═══ Study material

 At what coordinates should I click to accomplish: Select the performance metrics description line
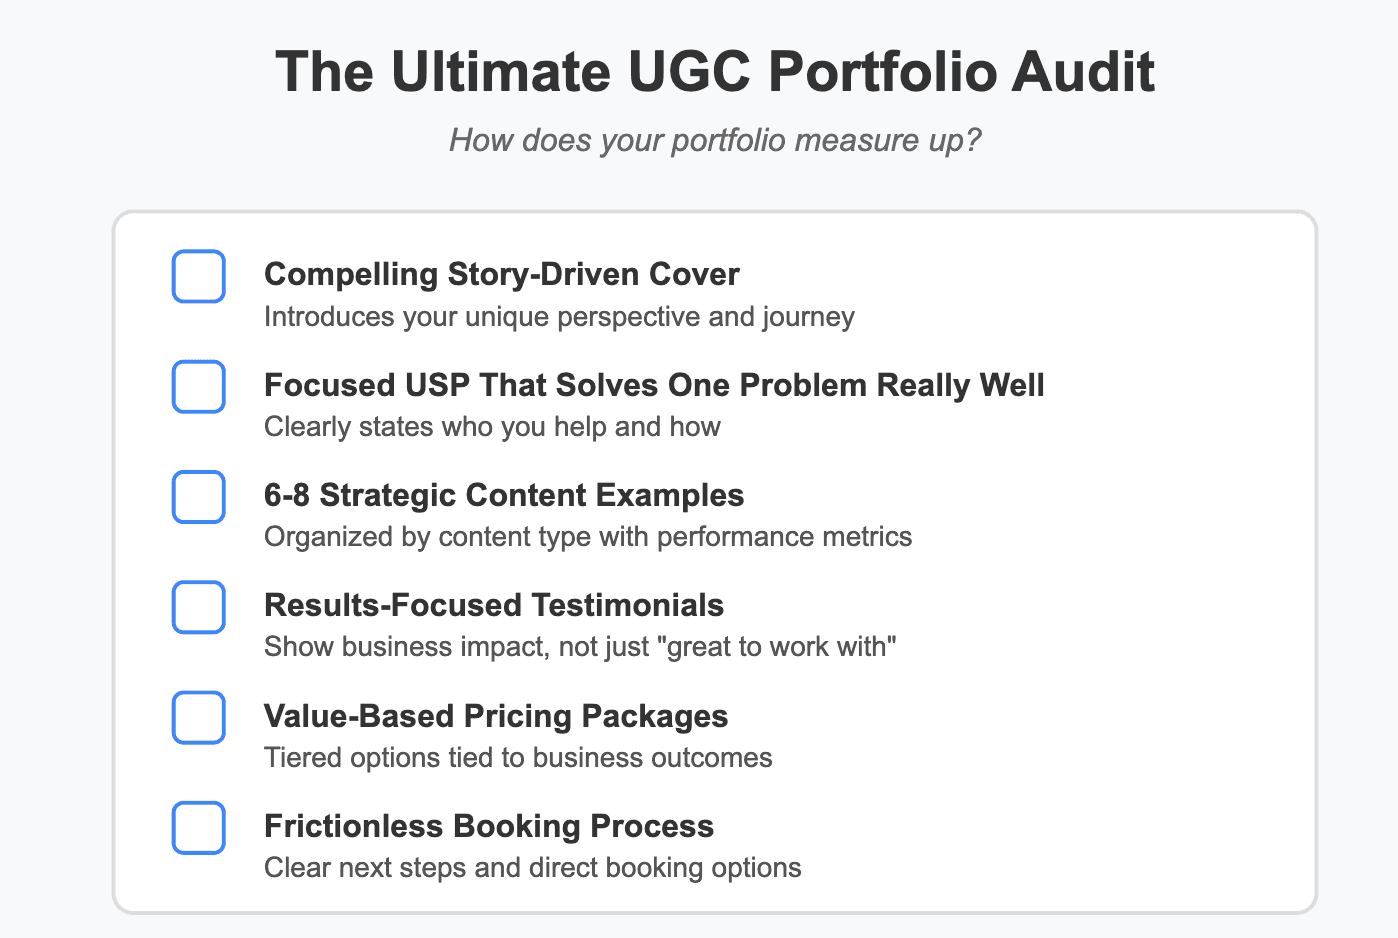[x=587, y=537]
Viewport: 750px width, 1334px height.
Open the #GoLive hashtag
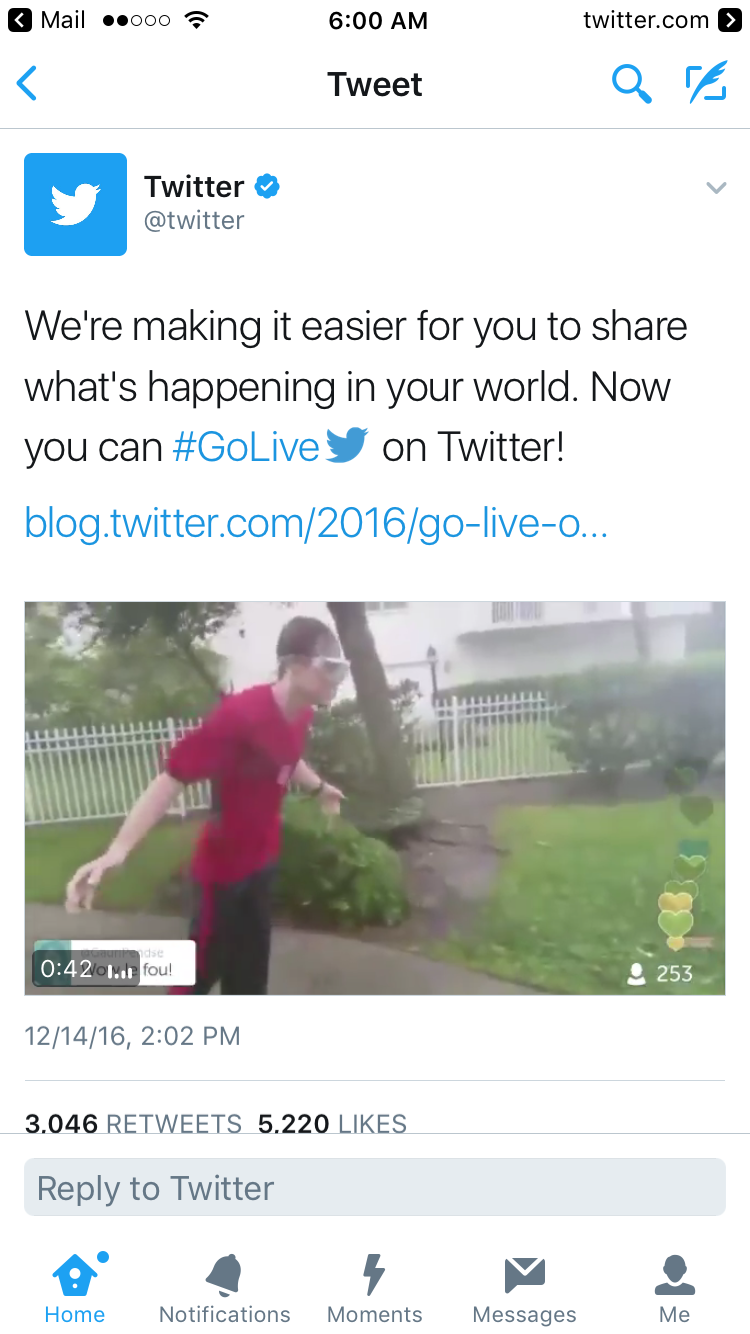click(x=246, y=448)
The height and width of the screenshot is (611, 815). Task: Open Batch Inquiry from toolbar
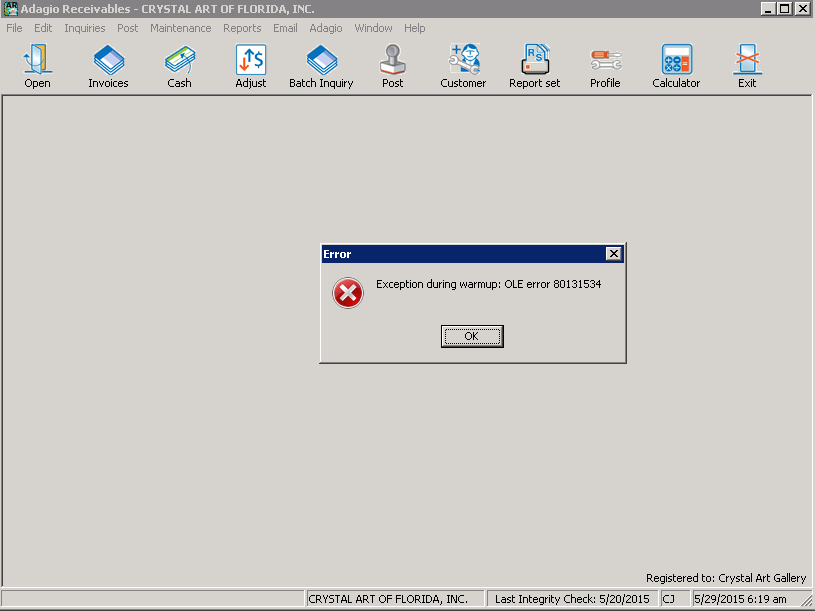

══════

If a line in the records includes the string "width", copy it.

Viewport: 750px width, 1334px height.
The height and width of the screenshot is (611, 815). Task: Open Batch Inquiry from toolbar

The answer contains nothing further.